■ Exercise aim: Return every line of the items below that contains the word "what".

■ Dataset rows:
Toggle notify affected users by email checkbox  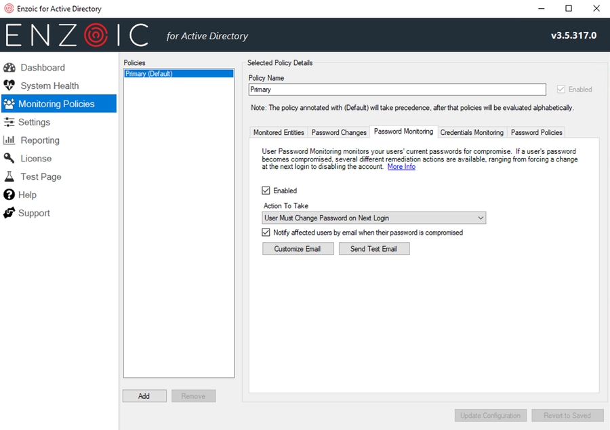coord(266,233)
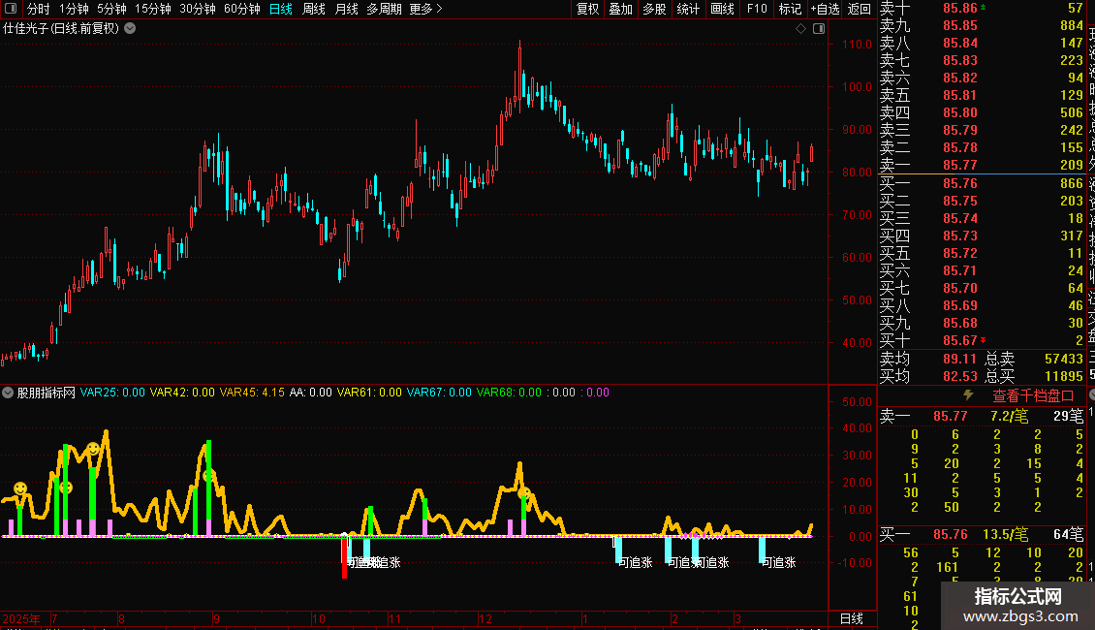The image size is (1095, 630).
Task: Open the 画线 drawing tools
Action: pos(722,9)
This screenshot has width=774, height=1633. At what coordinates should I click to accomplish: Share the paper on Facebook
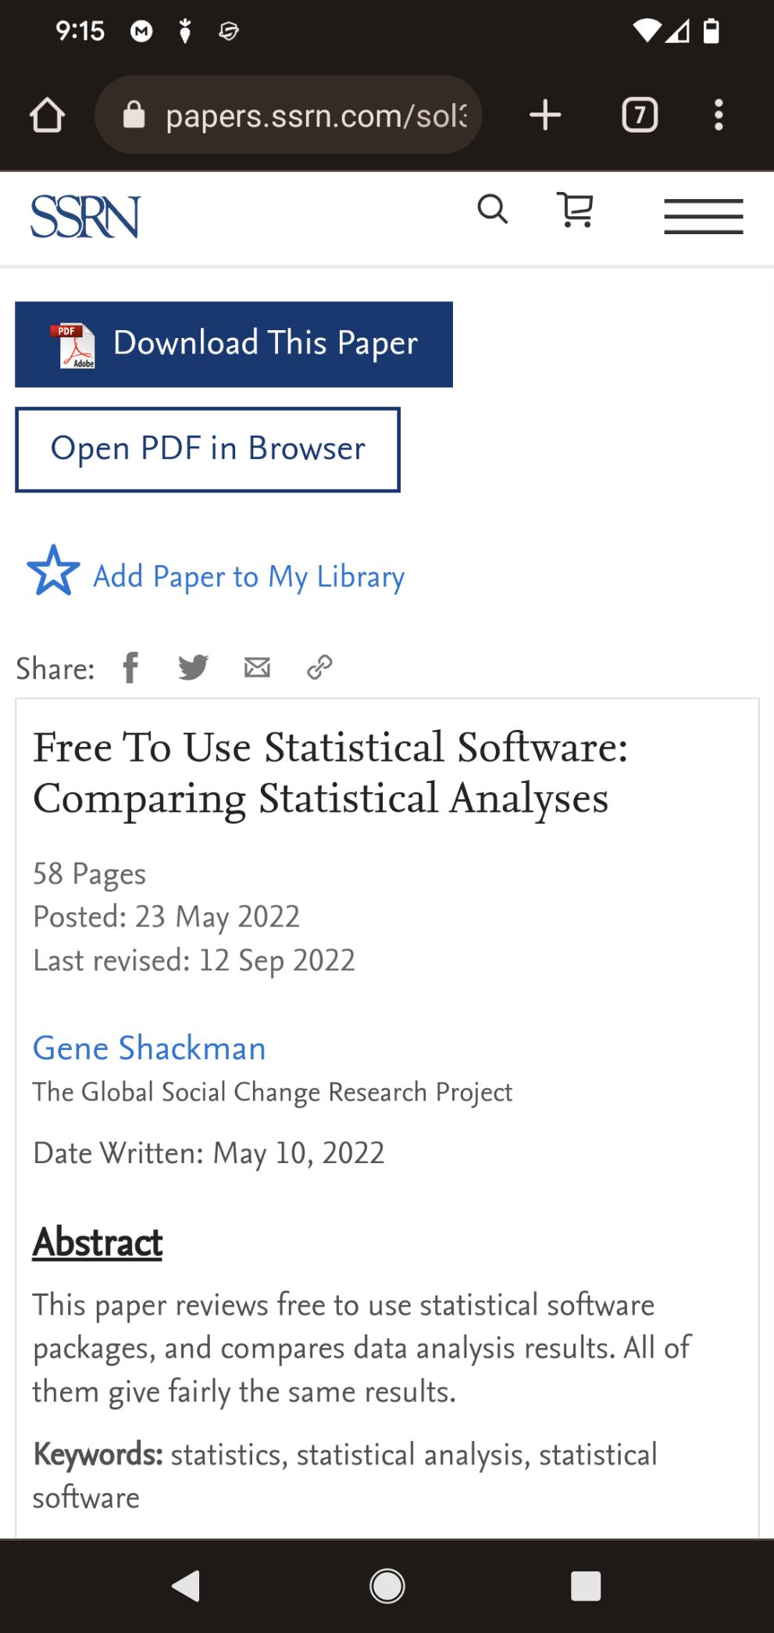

■ Result of this exercise:
This screenshot has width=774, height=1633. At what coordinates should I click to accomplish: Share the paper on Facebook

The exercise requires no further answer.